The Paladin Bot
Solving Bad MEV for Good (2/4)
The Paladin bot is a very fast open-source arb-bot, which runs locally in the validator and only operates when the validator is the leader.
Paladin is designed to run inside the Jito-client validator, listen to state updates from the geyser interface, and inject its own transactions to capture opportunities directly in real-time, removing unnecessary artificial delays to outsource this to an auction for searchers.
Paladin only improves APY for validators running it, by not “leaving money on the table” for searchers and capturing opportunities directly (atomic arb searchers keep tens of $Ms/yr).
Paladin can be configured to only interact with only a subset of the tokens and protocols, and leave other opportunities to be captured less efficiently by the Jito auction (as they currently do). This provides each validator complete flexibility to determine its own unique compliance requirements.
The Paladin bot has 3 key functionalities which are built on top of one another, to capture good MEV.
Atomic Arb
The key functionality of Paladin is being a very fast (tick-to-trade < 1 ms) arb-bot, spawned in a process of its own in the Validator machine, ingesting state updates from the geyser, and lands its own atomic arb Tx. There is no “secret sauce” to capture atomic arb on Solana, known only to shadowy MEV searchers. It is a straightforward path-searching problem, and the key to winning is hearing of state updates as fast as possible.
Paladin simply does it better than any external searcher, since it can land a Tx much faster than they would even hear of the opportunity.
It’s worth noting that:
- Paladin does not frontrun. It only takes into account the output of Tx after they execute.
- Paladin disincentivizes arb-spam. Spamming only makes sense if sometimes the spam lands and captures arb.
Paladin identifies and captures arb immediately after each batch of Tx is executed, before any other Tx has a chance to capture it, so it leaves no opportunities for spam to capture.
CeFi-DeFi Arb
In order to capture CeFi/DeFi arb, which is a significant part of MEV, Paladin utilizes a permissionless DeFi bulletin board, and allows anyone — MMs, HFTs, arbitrageurs, random ppl of the internet — to send quotes directly to the leader’s Paladin bot to offer trading specific quantities, at specific prices, in specific times (eg current slot) using their onchain liquidity.

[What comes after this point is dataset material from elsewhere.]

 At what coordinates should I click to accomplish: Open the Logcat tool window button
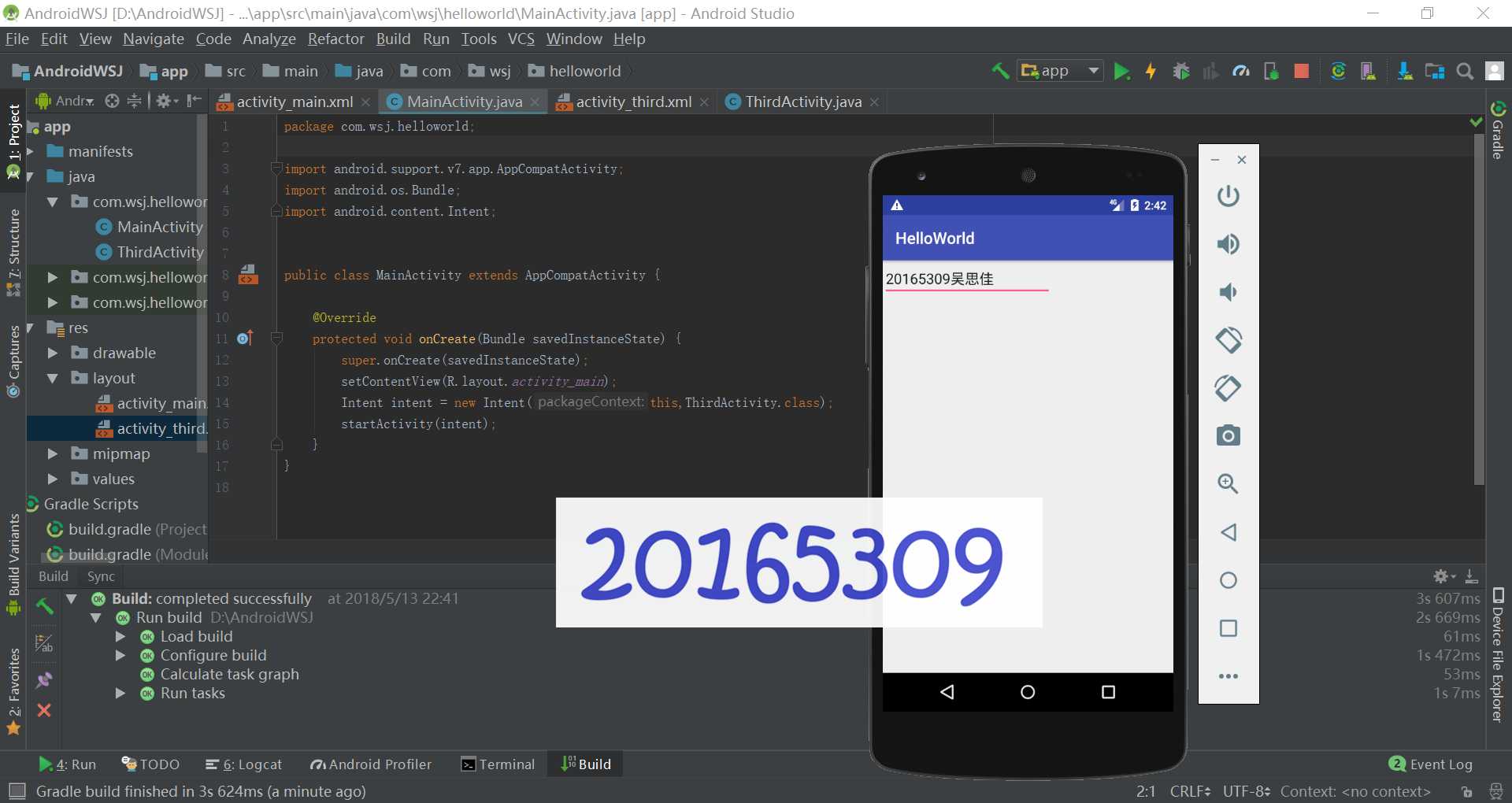[243, 764]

Since MMs will constantly update their quotes, any CeFi price action will trigger MMs to adjust their quotes, which in turn will be consumed by the Atomic Arb logic almost immediately, as Paladin will correct the difference between all the onchain venues and the CeFi-initialized quotes.

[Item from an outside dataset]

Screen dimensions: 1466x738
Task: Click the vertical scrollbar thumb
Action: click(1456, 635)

This functionality allows the validator to capture almost all the onchin part of the CeFi/DeFi arb, while ensuring Solana users get the current correct price at any given time.
To prevent DDoS, Paladin rate-limit the quotes to 100 quotes/sec, which it divides its capacity pro-rata to those who “lock” their PAL token temporarily (30 min) for this purpose.
PALAggregator
The leader has a unique advantage over all others — it knows in real-time the exact price of every asset, and doesn’t need to “guess” what would be the ideal path for a swap when it executes.
Paladin allows the leader to leverage this, and offers to try and improve any aggregator (eg Jupiter) Tx. Given a Tx containing the path and quote of an aggregator (or even the best single-pool price), Paladin wil try and find a better path in real-time and if successful shares the surplus with the user and the wallet/platform which sent it.
If unsuccessful- it would use the exact same path specified by the aggregator and charge no fee, but whether it fails or succeeds it will include the Tx much faster and provide users a much smoother UX.
This service too is rate-limited by locked PAL token, and we expect wallets and other platforms to provide it to their users in order to capture their share (10%) of the surplus it creates.
Future Bot Functionality
There are numerous ways to enhance Paladin in multiple dimensions. These range from capturing liquidations MEV, to building dashboards to provide clean insight to the value it distributes, to a “whitehat” module to identify and prevent hacks, to founding a foundation organization to coordinate such efforts.
The Paladin bot is very likely to evolve over time, and PAL provides an Evergreen Dev Fund which can fund any such efforts of the Searcher, Validator, and general Solana community.